**Supplied records**
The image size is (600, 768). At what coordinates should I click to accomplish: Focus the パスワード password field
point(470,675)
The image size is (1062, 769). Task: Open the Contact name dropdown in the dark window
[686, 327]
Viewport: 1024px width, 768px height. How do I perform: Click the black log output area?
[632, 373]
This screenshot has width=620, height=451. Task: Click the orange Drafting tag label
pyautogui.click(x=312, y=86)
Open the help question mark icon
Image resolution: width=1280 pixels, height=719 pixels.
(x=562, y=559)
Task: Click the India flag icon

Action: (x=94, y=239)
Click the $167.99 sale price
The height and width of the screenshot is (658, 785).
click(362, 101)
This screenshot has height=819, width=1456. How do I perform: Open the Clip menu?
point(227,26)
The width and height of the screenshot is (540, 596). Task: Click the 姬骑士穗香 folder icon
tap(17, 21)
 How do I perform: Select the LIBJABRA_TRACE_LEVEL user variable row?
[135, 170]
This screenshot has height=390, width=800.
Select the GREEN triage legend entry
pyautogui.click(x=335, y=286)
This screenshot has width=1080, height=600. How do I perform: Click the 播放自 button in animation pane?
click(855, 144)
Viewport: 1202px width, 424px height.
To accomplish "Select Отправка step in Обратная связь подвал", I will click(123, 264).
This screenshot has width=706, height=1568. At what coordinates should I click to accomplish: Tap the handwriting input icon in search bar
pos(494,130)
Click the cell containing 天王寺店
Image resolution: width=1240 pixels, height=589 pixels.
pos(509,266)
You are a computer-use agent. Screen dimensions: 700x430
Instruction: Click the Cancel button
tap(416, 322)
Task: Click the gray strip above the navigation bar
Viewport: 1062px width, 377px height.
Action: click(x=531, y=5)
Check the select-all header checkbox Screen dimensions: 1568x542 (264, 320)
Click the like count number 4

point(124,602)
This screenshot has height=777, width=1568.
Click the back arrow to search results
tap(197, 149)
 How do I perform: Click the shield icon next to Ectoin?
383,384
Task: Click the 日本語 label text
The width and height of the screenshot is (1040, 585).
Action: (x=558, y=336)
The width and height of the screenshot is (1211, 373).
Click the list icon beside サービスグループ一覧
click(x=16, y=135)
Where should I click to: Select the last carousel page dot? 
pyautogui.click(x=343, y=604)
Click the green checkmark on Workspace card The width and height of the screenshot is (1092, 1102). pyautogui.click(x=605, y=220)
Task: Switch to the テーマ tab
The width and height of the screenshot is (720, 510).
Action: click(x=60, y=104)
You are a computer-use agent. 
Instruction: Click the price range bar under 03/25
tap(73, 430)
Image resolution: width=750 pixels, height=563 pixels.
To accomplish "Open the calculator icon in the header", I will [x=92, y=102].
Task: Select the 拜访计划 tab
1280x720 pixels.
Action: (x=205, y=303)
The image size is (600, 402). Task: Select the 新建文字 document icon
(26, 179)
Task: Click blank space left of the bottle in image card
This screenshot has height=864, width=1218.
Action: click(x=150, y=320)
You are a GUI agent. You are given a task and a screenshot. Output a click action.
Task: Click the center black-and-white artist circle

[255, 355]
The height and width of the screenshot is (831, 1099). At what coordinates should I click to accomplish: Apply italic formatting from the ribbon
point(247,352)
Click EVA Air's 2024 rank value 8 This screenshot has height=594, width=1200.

**What to do**
In the entries above, find the line containing "You are a GUI". Set down that line and every line after it through the last one, exactly and alone.

**Task answer**
You are a GUI agent. You are given a task and a screenshot. Output a click action.
Task: Click the center black-and-white artist circle

[255, 355]
The height and width of the screenshot is (831, 1099). At what coordinates should I click to accomplish: Apply italic formatting from the ribbon
point(247,352)
Click EVA Air's 2024 rank value 8 This screenshot has height=594, width=1200.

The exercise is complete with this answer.